Vibrant economy: what does it all mean?

If someone asked you ‘what is the purpose of Grant Thornton?’ would you be able to answer them? You may think about audit or tax or other services offered by the firm…however the reality is a much bigger goal. Per the Grant Thornton website ‘our purpose is to shape a vibrant economy, and our vision is that by 2020 we will be the go-to firm for growth for dynamic organisations’. Doesn’t that sound impressive?! In this blog I hope to uncover a bit more about what the vibrant economy campaign means and how it has impacted on my role as a trainee in the Sheffield audit team.

Starting at the beginning…the whole idea of a vibrant economy stems from the need to unlock the potential of the UK to have more profitable businesses, lively communities and attractive cities. My understanding is that it is all about connecting people and encouraging people to work together to make our lives, both work and social, as great as they possibly can be. If you think about the economy we are not just talking about huge companies but governments, hospitals, schools, housing and transport to name a few. We are all aware of the tough times that the economy has been through – vibrant economy is about positively building a growing economy where we can all achieve.

So how is Grant Thornton involved? Over the next 18 months Grant Thornton is involved in running inquiries in cities across the UK to find out what it would take to build a vibrant economy in that location. It is clear that different cities have different strengths and weaknesses and it’s about connecting with and meeting with the people who can influence and shape the future of those cities and giving them the opportunity to collaborate to really make an impact.

Last week I was lucky enough to be part of the first city inquiry in Sheffield. The setting for the day was the Millennium Gallery at the heart of Sheffield. As I arrived in the morning my feelings, which I think were the same as many of my colleagues, were of excitement and anticipation. 200 invited guests from the business, public sectors and arts worlds poured in bringing their ideas of the future of Sheffield and how they could make an impact. The buzz in the room was phenomenal and everyone seemed really keen to participate.

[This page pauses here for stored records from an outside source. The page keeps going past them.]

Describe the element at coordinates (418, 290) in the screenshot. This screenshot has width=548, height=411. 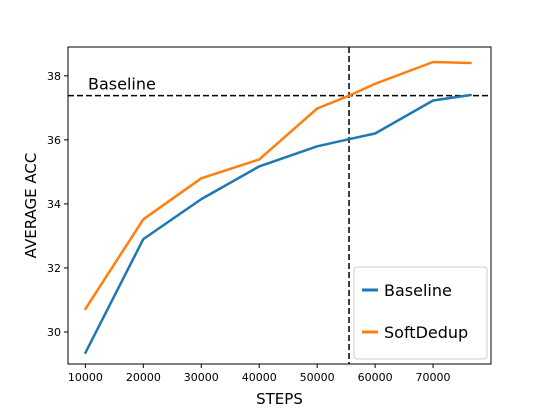
I see `legend-label-baseline: Baseline` at that location.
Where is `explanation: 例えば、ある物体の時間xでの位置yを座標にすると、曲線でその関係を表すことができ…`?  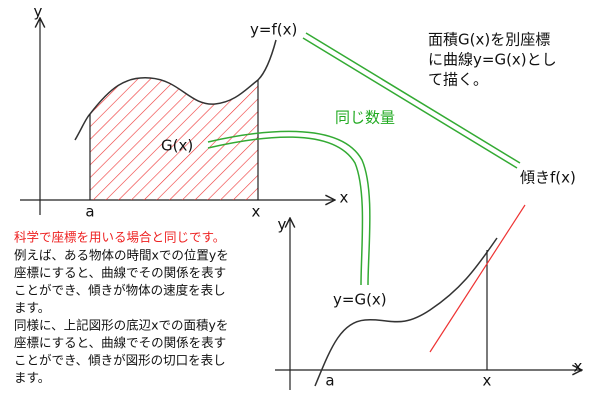 explanation: 例えば、ある物体の時間xでの位置yを座標にすると、曲線でその関係を表すことができ… is located at coordinates (122, 317).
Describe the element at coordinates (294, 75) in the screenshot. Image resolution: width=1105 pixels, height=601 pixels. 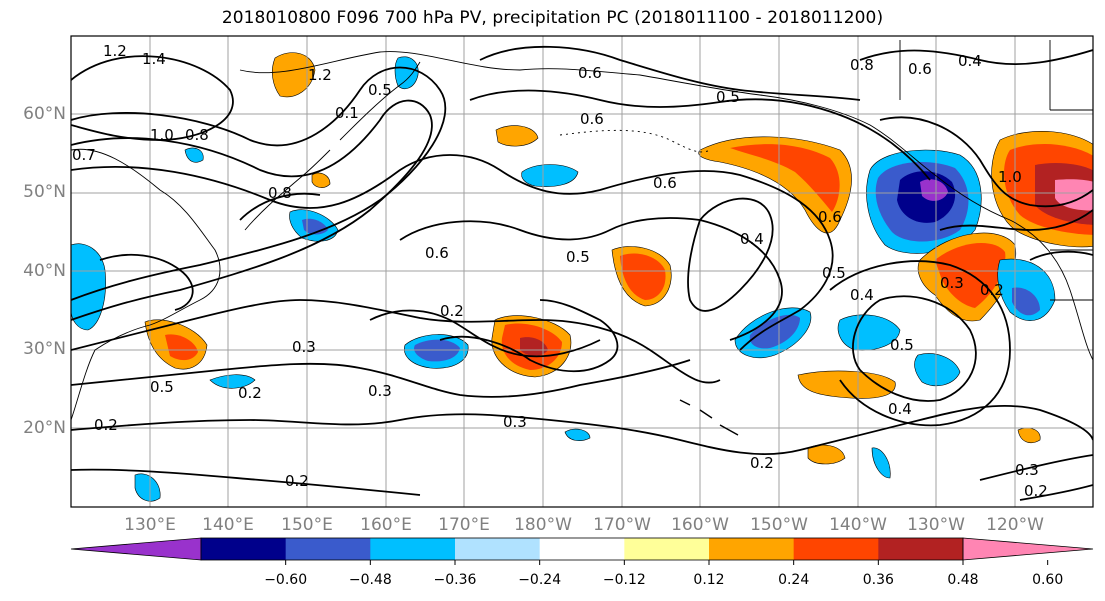
I see `precip-pos-okhotsk` at that location.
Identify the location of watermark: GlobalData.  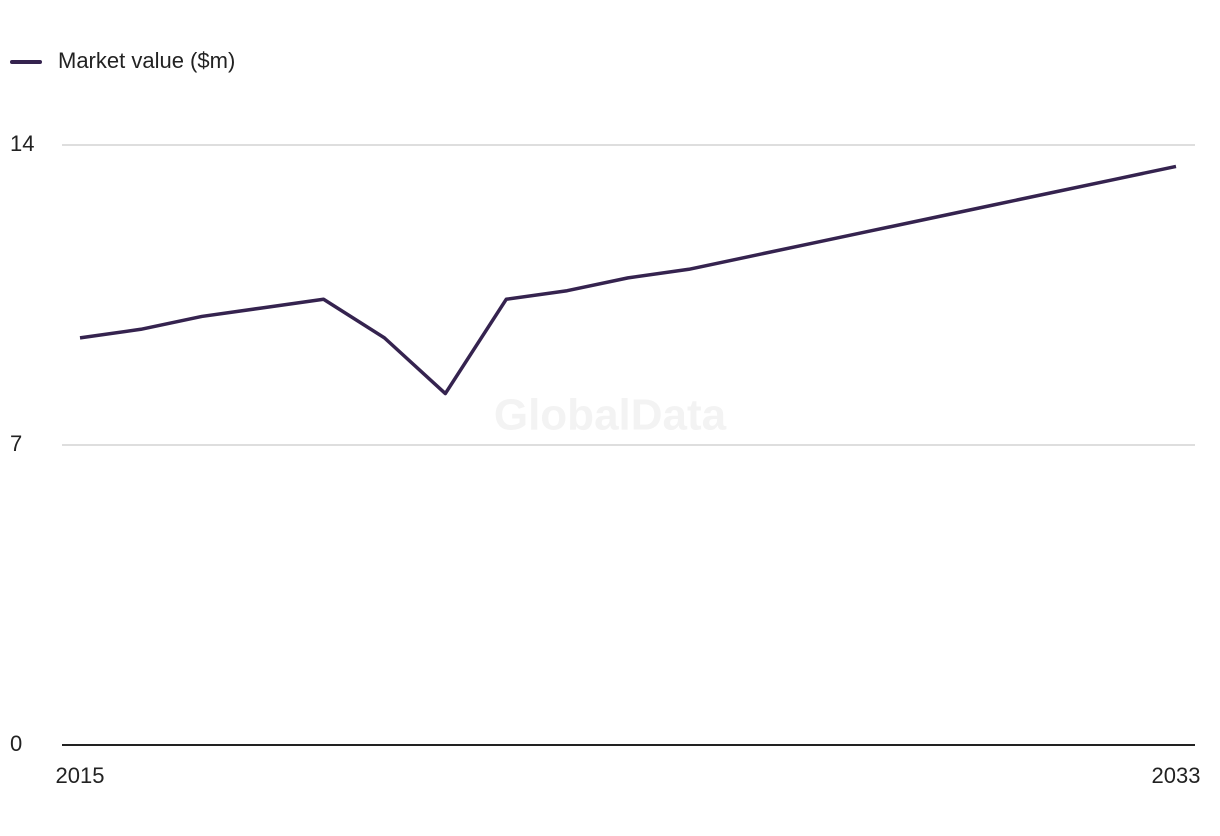
(610, 416).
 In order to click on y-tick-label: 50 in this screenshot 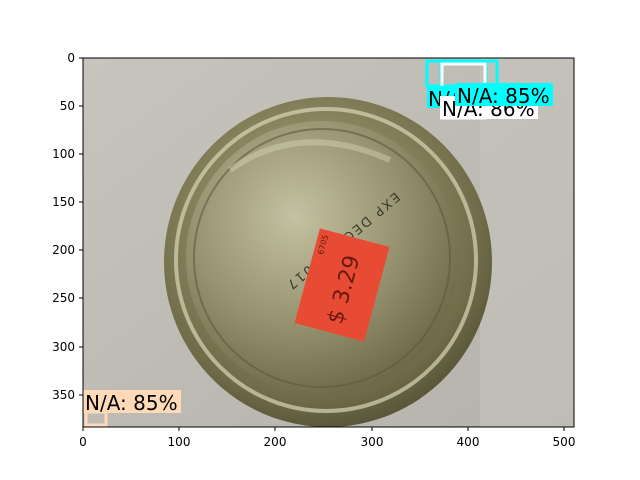, I will do `click(68, 106)`.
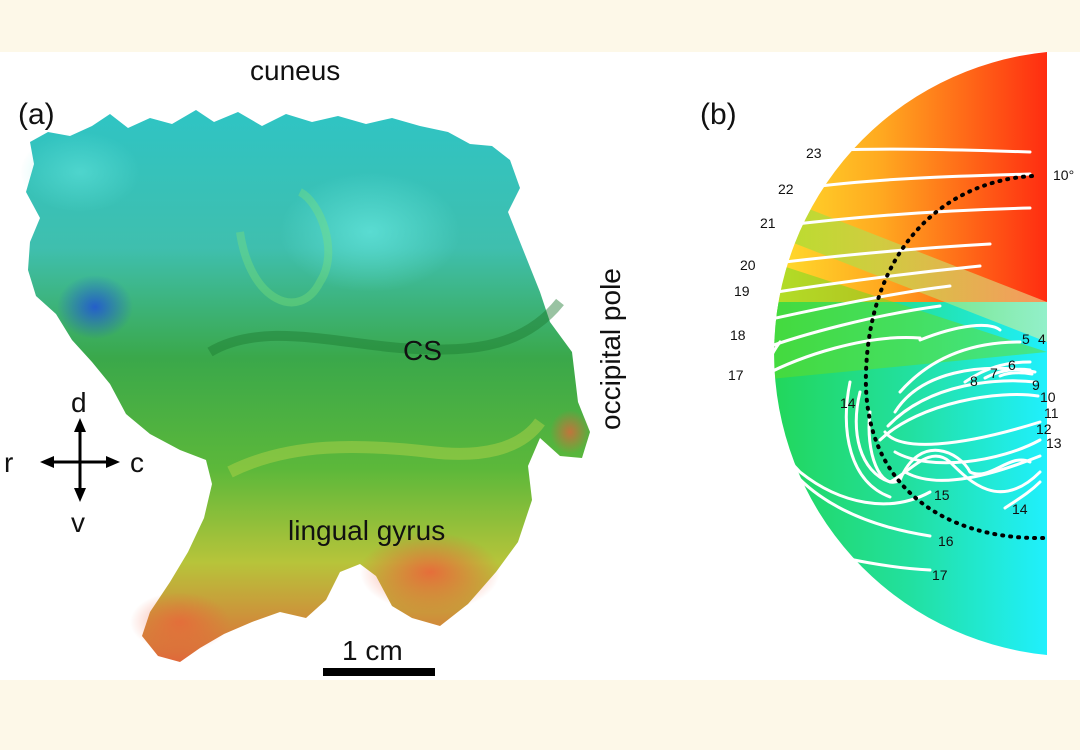 This screenshot has height=750, width=1080. I want to click on contour-label: 23, so click(814, 153).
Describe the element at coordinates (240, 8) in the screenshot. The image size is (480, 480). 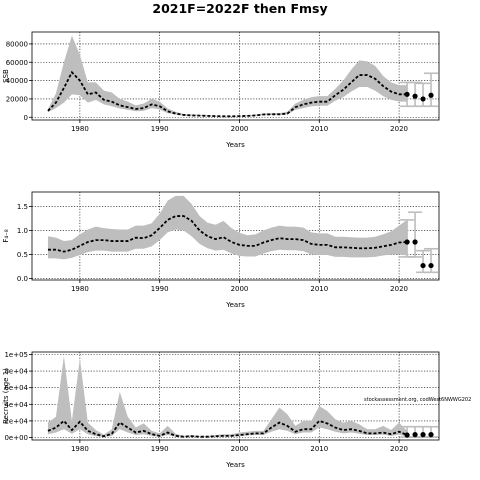
I see `figure-title: 2021F=2022F then Fmsy` at that location.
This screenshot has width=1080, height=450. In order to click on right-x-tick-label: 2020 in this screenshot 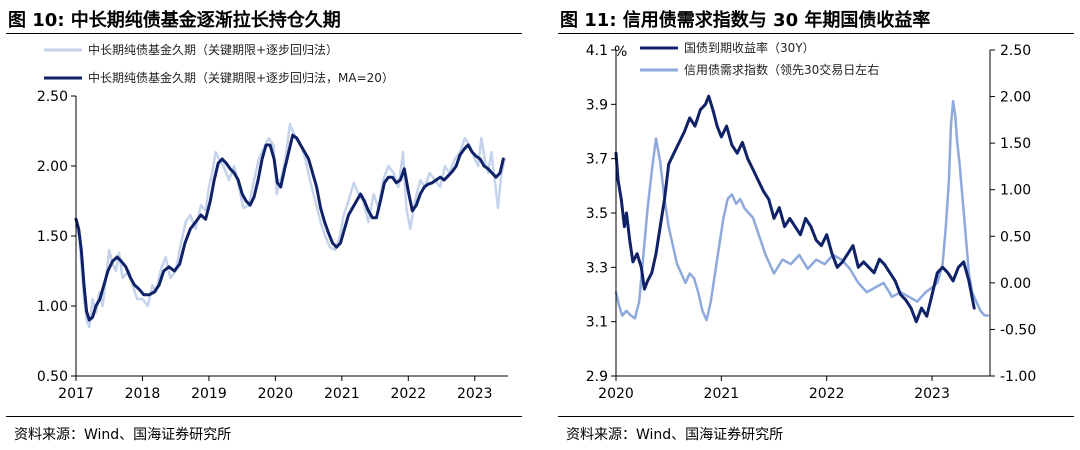, I will do `click(616, 394)`.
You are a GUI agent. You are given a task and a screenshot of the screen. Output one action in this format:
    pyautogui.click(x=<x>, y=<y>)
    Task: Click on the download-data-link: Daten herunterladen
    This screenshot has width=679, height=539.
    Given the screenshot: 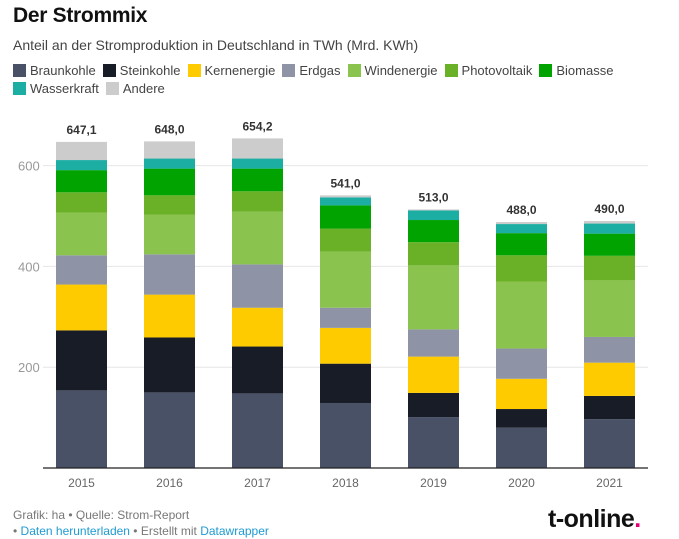 What is the action you would take?
    pyautogui.click(x=75, y=531)
    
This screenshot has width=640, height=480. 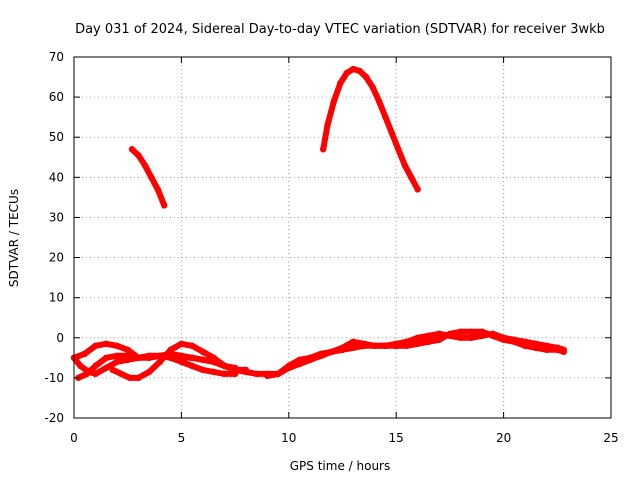 What do you see at coordinates (504, 438) in the screenshot?
I see `x-tick-label: 20` at bounding box center [504, 438].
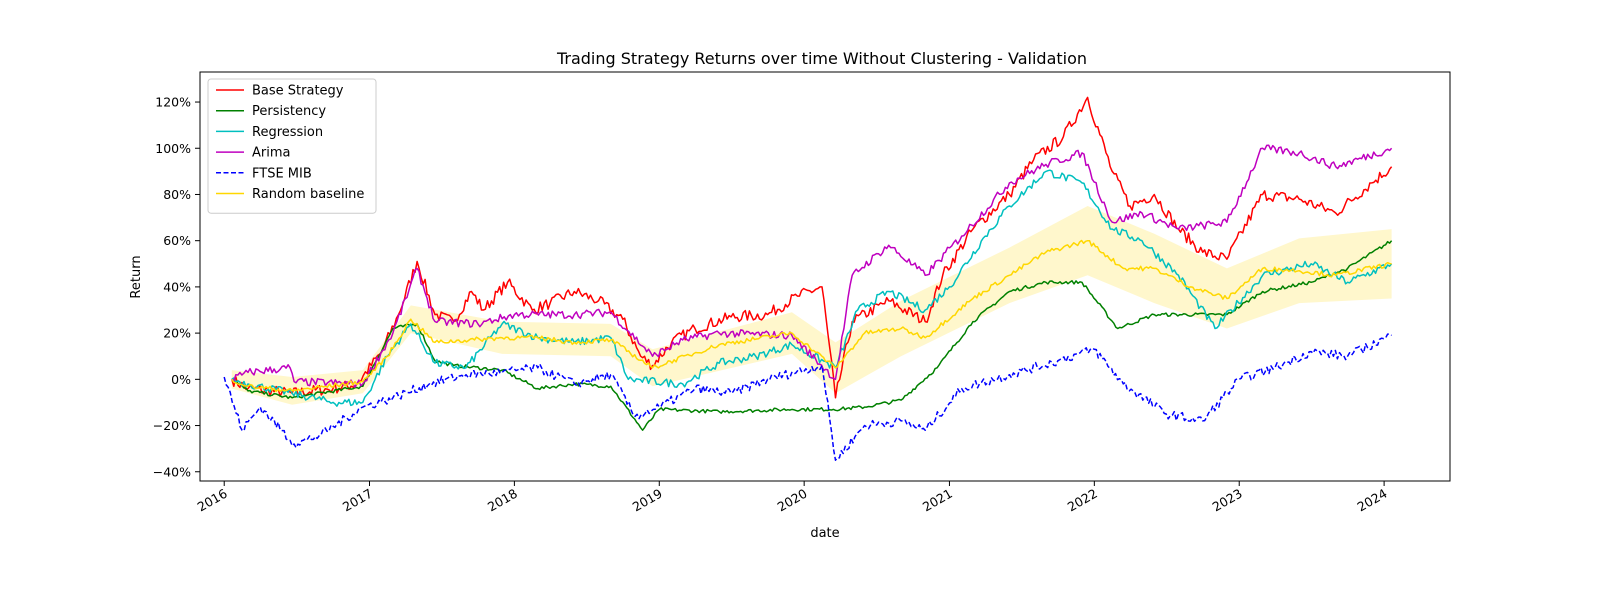 This screenshot has height=600, width=1600. Describe the element at coordinates (172, 426) in the screenshot. I see `y-tick-label: −20%` at that location.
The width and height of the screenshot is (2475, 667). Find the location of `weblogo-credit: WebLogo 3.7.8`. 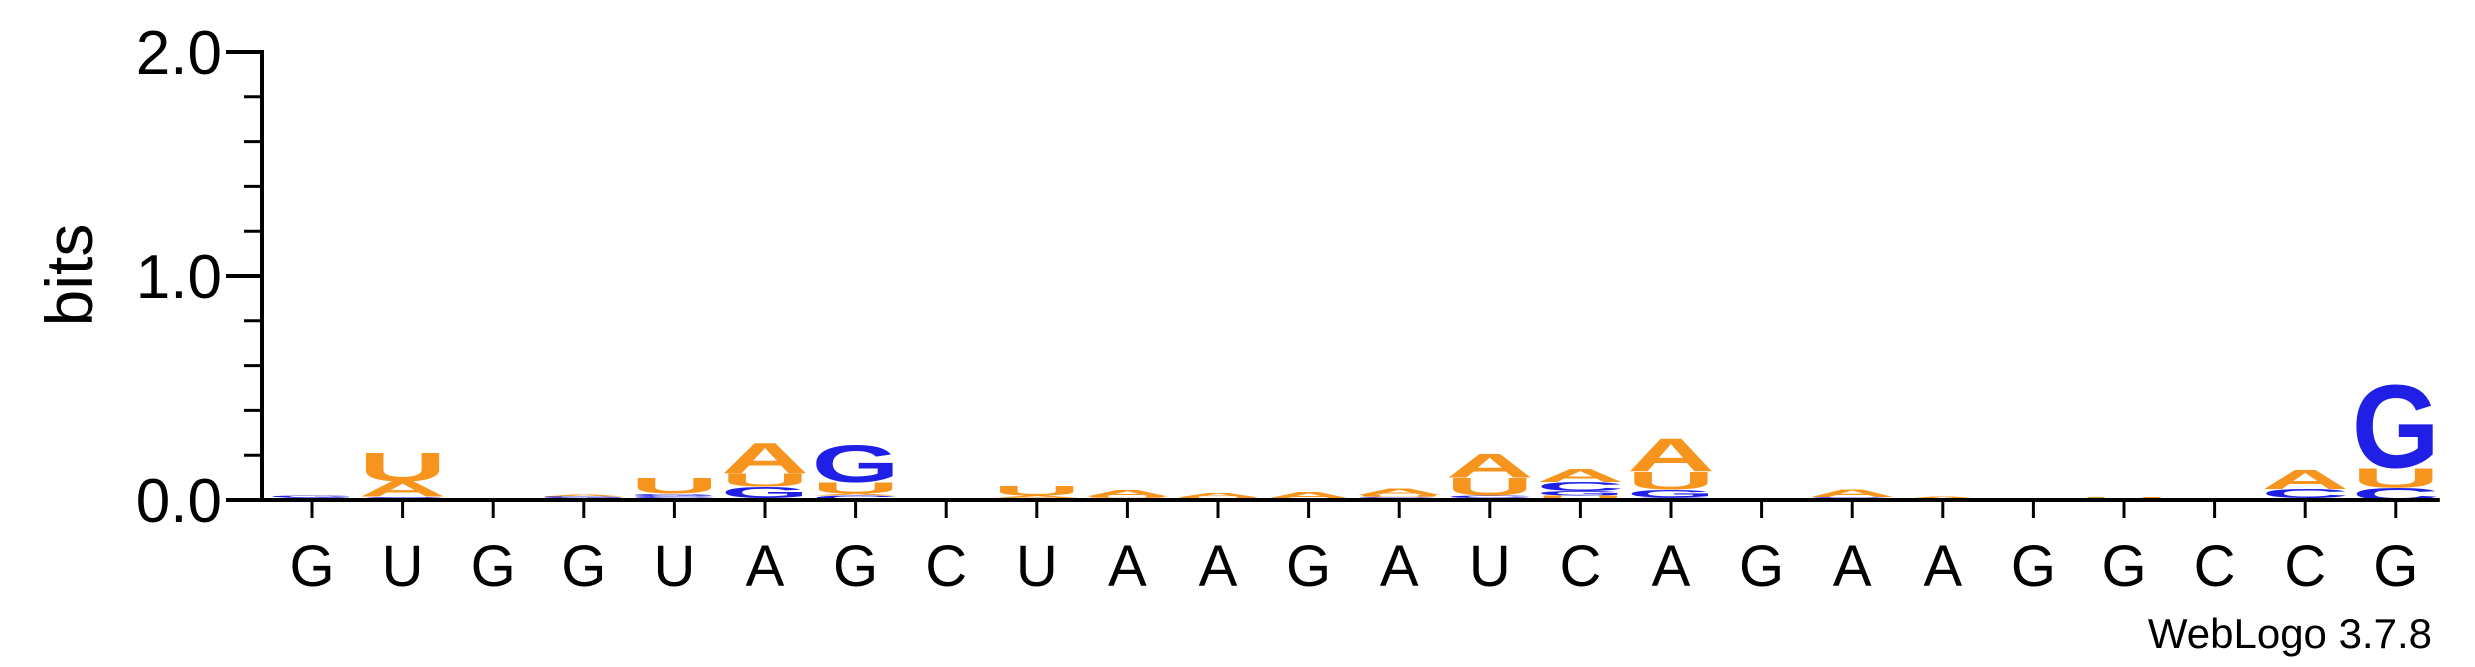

My role was as a table host and therefore I spent the day helping the 8 people on my table have a conversation where they ‘dreamed and designed’ the future of Sheffield. The people on my table had a wide variety of backgrounds (business, public sector and arts) and therefore all were able contribute different ideas. The conversations were fascinating and mostly revolved around small businesses, transport, housing and the future of the City Centre. At the end of the day my group had to present their best idea to the rest of the room as well as a video presentation of their dream of Sheffield. The energy of the group and the passion about Sheffield was truly inspiring and I think it is invaluable to be able to join in with a conversation like this as part of an accountancy graduate programme.

The day was wrapped up by Sacha Romanovitch (the CEO of Grant Thornton) and Norman Pickavance (Head of People and Culture at Grant Thornton). I think everyone left feeling that something really special has begun and that, although it make take time, positive change in Sheffield can be achieved.

Overall I think this shows how unique and special Grant Thornton really is. I think the investment of time and people in events such as this really shows how everyone at the firm is encouraged to see the bigger picture. Although, I admit, returning to my laptop the next day to perform some audit testing seemed like a shock back to reality I am excited to see what happens next and the impact that the vibrant economy campaign will have.